Written exercise A:
List every case cited under the "CASES" heading in the tribunal decision on Walton and Comcare.
Written exercise B:
Carry on the tribunal decision on Walton and Comcare from the point where it stops.

[START Page extract]

Walton and Comcare (Compensation)
[2016] AATA 70
•11 February 2016
Walton and Comcare (Compensation) [2016] AATA 70 (11 February 2016)
Division
GENERAL DIVISION
File Number(s)
2011/2833
Re
Ian Walton
APPLICANT
And
Comcare
RESPONDENT
DECISION
Tribunal Senior Member J F Toohey
Date 11 February 2016 Place Sydney Mr Walton’s application for reinstatement is refused.
...............................[sgd].........................................
Senior Member J F Toohey
CATCHWORDS
PRACTICE AND PROCEDURE – reinstatement – application for review withdrawn – application for reinstatement – whether application could be reinstated – whether application dismissed in error – application to reinstate refused
LEGISLATION
Administrative Appeals Tribunal Act 1975, ss 42A
CASES
Goldie v Minister for Immigration and Multicultural and Indigenous Affairs (2002) 72 ALD 652
Re Myers and Commissioner of Taxation [2004] AATA 1337
Re Walls and Comcare [2015] AATA 697
Re Wicke-Fitzgerald and Secretary, Department of Education, Employment and Workplace Relations [2008] AATA 811; 104 ALD 662REASONS FOR DECISION
Senior Member J F Toohey
11 February 2016
Background
On 19 July 2011, Mr Walton sought review by the Tribunal of a determination by Comcare to reject his claim for compensation under the Safety Rehabilitation and Compensation Act 1988 for a psychological injury sustained at work in September 2010.
On 6 September 2011, the Tribunal received an email from Mr Walton in which he stated:
I am writing to inform you that due to a number of changes in personal circumstances and my imminent separation from the Department of Defence … I am unable to continue with my application to the Administrative Appeals Tribunal.
Please find attached my notice of withdrawal Reference file No. 2011/2833.
On 7 September 2011, the Tribunal sent Mr Walton a letter confirming receipt of his “request” to withdraw his application and advising that, in accordance with s 42A(1B) of the Administrative Appeals Tribunal Act 1975 (AAT Act), his application had been finalised by way of dismissal on 6 September 2011.
The reference in the Tribunal’s letter to Mr Walton’s “request” for withdrawal suggests some form of approval by the Tribunal was required, but that is not so. A person who has made an application for review may at any time notify the Tribunal in writing to the effect that the application is discontinued or withdrawn: s 42(1A). Where such notice is given, the application is dismissed by operation of s 42(1B).
Application to reinstate
On 23 September 2015, Mr Walton wrote to Comcare requesting reconsideration of his claim on the basis that he had new evidence. Comcare replied to the effect that he would need to contact the Tribunal to discuss whether he could “reactivate his application”.
On 21 October 2015, Mr Walton wrote to the Tribunal by email as follows:
I wish to reinstate and register my matter which I withdrew on 6/9/2011, due to the current advice provided to me by Comcare on the 15 October 2015. …
I have in October 2015 provided new evidence to Comcare in regards to this matter and would appreciate the opportunity to have it reopened. The matter was never reviewed by the Administrative Appeals Tribunal. At the time I withdrew the application due to my overwhelming personal circumstances of state of Injury/Health.

[END Page extract]
[START Provided data]

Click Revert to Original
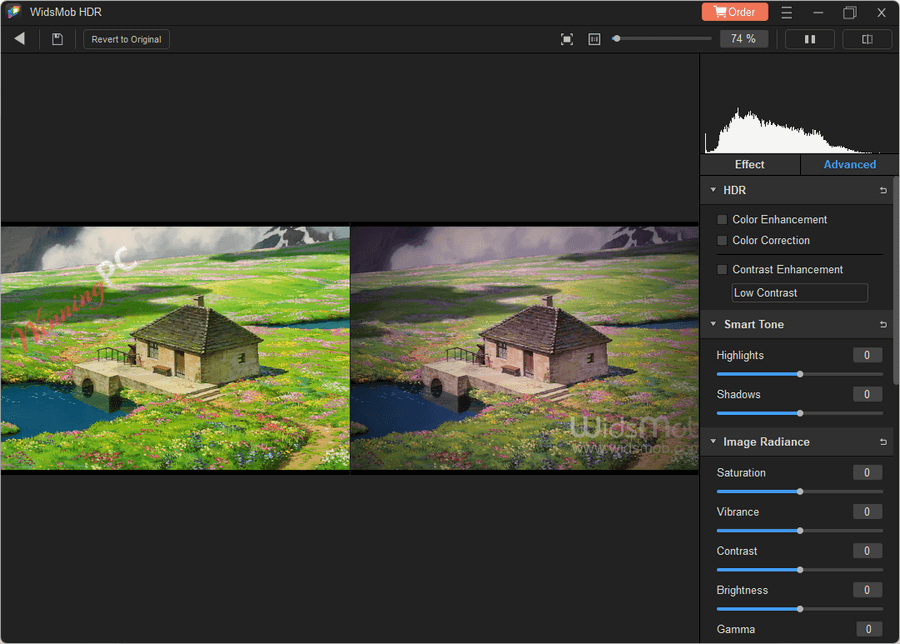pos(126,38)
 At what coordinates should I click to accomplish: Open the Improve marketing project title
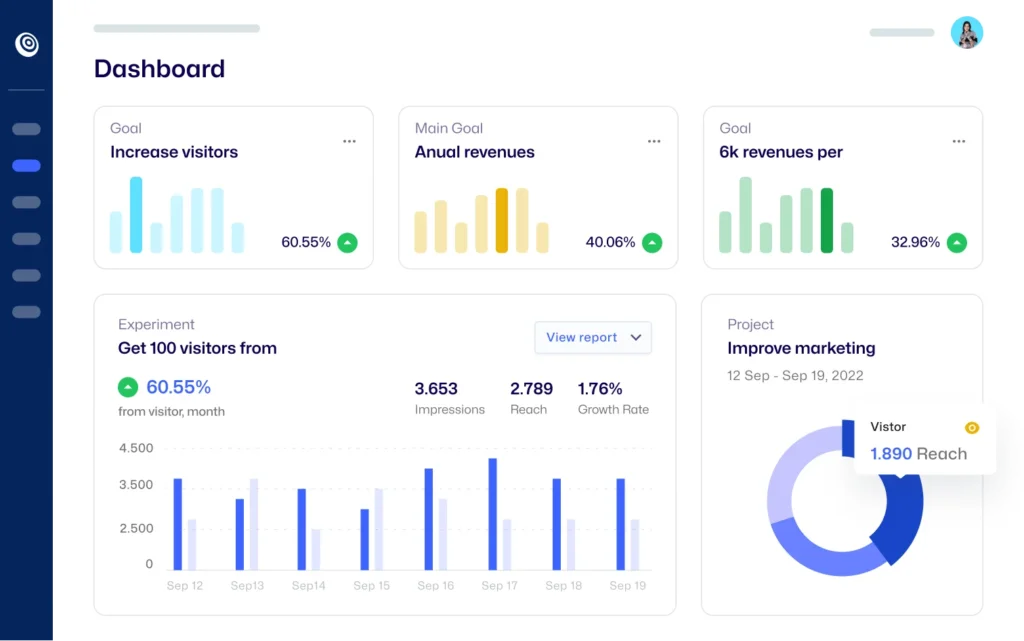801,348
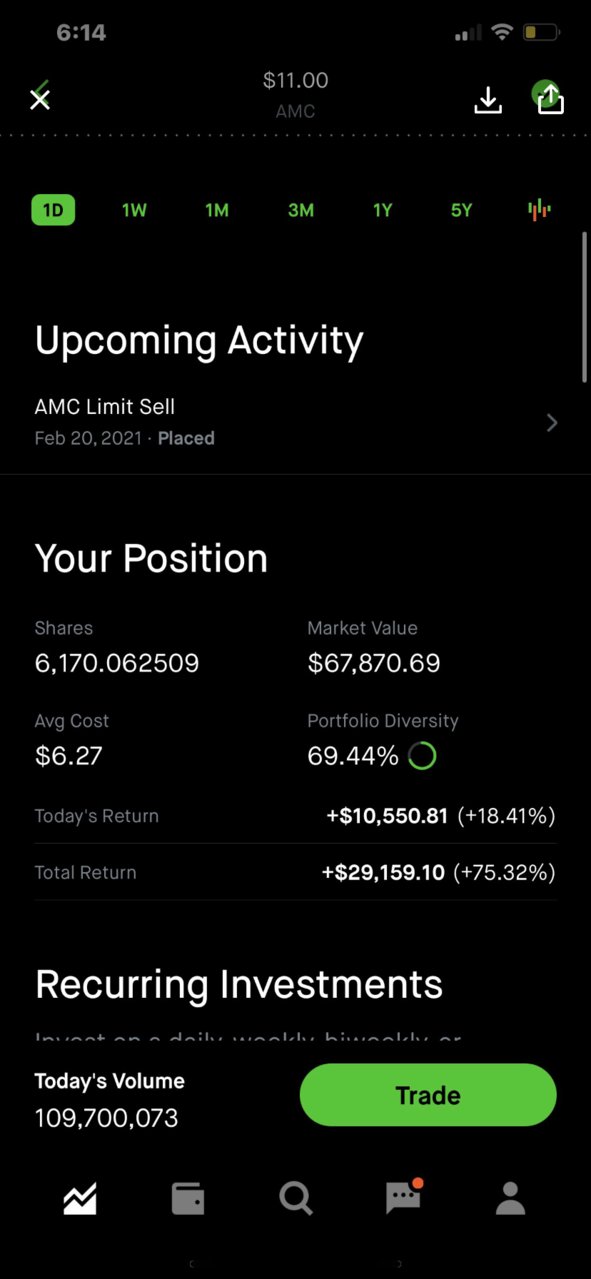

[END Provided data]

Output A:
- Goldie v Minister for Immigration and Multicultural and Indigenous Affairs (2002) 72 ALD 652
- Re Myers and Commissioner of Taxation [2004] AATA 1337
- Re Walls and Comcare [2015] AATA 697
- Re Wicke-Fitzgerald and Secretary, Department of Education, Employment and Workplace Relations [2008] AATA 811; 104 ALD 662

Output B:
In support of his application, Mr Walton has made written and oral submissions. He describes 2011, when he withdrew his application, as a turbulent time in his life. In particular, he says he was suffering the effects of the injury for which he claimed compensation. He says he had legal advice at the time that he should withdraw his application, but he was not advised about the effects of doing so; he intended to withdraw at that time only and to revisit his application once his health had improved. Further, Mr Walton says, he was not afforded procedural fairness by Comcare in making its decision and he has now obtained new information that supports his claim. He asks that consideration be given to his special circumstances.
Comcare opposes Mr Walton’s application.
Relevant legislation
Section 42A of the AAT Act concerns the discontinuance, dismissal and reinstatement of applications. Sub-sections 42A (8), (8A), (9) and (10) concern reinstatement.
Sub-sections 42A(8), (8A) and (9) concern reinstatement of an application that has been dismissed under s 42A(2) of the AAT Act for failure by the applicant to appear before the Tribunal. In such cases, the applicant may apply within 28 days of notification of the dismissal for reinstatement of the application, and the Tribunal may reinstate the application if it considers it appropriate to do so.
Mr Walton’s application was not dismissed under s 42A(2). It follows that the power in
s 42A(9) is not enlivened.
The only power by which the Tribunal can reinstate an application that has been dismissed under s 42A(1B) comes from s 42A(10) which provides:
If it appears to the Tribunal that an application has been dismissed in error, the Tribunal may, on the application of a party to the proceeding or on its own initiative, reinstate the application and give such directions as appear to it to be appropriate in the circumstances.
As the language of s 42A(10) makes clear, the discretion to reinstate under that provision relies on the Tribunal first identifying an error in the dismissal of the application.
The meaning of dismissed in error was considered in Goldie v Minister for Immigration and Multicultural and Indigenous Affairs (2002) 72 ALD 652. Prior to Goldie, there had been differing views as to whether error in s 42A(10) was limited to an administrative error on the part of the Tribunal. In Goldie, Wilcox and Downes JJ concluded (at [27]) that the provision “does not impose any qualification or limitation on the word ‘error’”. It is to be given broad interpretation; any sort of error, whether administrative or not, may enliven the power in s 42A(10).
Was Mr Walton’s application dismissed in error?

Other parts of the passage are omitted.